Il tecnico del Milan, bene che non si parli di ultima spiaggia

"Gli esami non finiscono mai, come diceva Eduardo De Filippo: l'importante è riuscire a superarli".  Alla vigilia della trasferta ad Empoli, Sinisa Mihajlovic trova l'ennesima citazione per il suo Milan. "Sono contento che non si parli di ultima spiaggia - aggiunge l'allenatore - Se ci sono serenità e fiducia, si lavora meglio. Solo vincendo possiamo chiudere le bocche. Ma l'Empoli è la vera sorpresa della stagione, più del Sassuolo: ha fatto 20 punti in 10 partite, gioca a viso aperto per vincere".
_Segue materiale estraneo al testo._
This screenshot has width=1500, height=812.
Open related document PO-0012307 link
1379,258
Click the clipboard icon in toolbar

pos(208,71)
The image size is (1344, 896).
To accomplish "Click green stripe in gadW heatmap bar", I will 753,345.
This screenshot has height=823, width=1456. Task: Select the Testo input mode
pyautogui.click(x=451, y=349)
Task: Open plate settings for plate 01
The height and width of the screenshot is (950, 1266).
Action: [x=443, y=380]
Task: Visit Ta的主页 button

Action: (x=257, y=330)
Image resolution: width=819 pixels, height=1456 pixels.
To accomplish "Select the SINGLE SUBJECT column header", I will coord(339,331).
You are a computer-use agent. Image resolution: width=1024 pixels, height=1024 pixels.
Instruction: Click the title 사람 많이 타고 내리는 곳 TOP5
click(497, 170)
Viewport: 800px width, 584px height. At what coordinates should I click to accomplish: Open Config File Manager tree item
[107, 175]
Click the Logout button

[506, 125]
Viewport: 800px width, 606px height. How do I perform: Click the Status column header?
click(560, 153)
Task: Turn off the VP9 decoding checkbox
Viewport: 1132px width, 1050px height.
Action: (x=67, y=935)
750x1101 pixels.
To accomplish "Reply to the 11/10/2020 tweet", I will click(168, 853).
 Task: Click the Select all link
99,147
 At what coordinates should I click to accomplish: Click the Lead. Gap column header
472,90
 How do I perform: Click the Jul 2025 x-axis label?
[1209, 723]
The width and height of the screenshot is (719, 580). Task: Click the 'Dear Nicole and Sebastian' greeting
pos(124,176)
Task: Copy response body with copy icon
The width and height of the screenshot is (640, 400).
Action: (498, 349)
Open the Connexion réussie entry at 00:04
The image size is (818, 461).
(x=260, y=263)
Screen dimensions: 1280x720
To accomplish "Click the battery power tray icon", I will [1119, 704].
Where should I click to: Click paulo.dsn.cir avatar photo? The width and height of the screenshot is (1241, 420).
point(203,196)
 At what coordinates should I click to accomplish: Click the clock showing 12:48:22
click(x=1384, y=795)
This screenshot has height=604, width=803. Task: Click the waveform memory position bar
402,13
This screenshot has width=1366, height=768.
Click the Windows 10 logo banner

Il tecnico serbo, ad ogni modo, mostra fiducia nel futuro: "Chi ha detto che non possa essere io l'allenatore dell'anno prossimo? Ho un contratto e la coscienza pulita, lavoro duro e vado avanti a testa alta, poi la società decide". Mihajlovic, poi, si sofferma su alcuni singoli. "Mario (Balotelli, ndr) dice di avere 60' nelle gambe; ma per come gioca lui, anch'io ce li avrei - ironizza il tecnico - Per me, al massimo ha mezz'ora. Luiz Adriano? Mi fa piacere che sia rimasto. E per Empoli è convocato".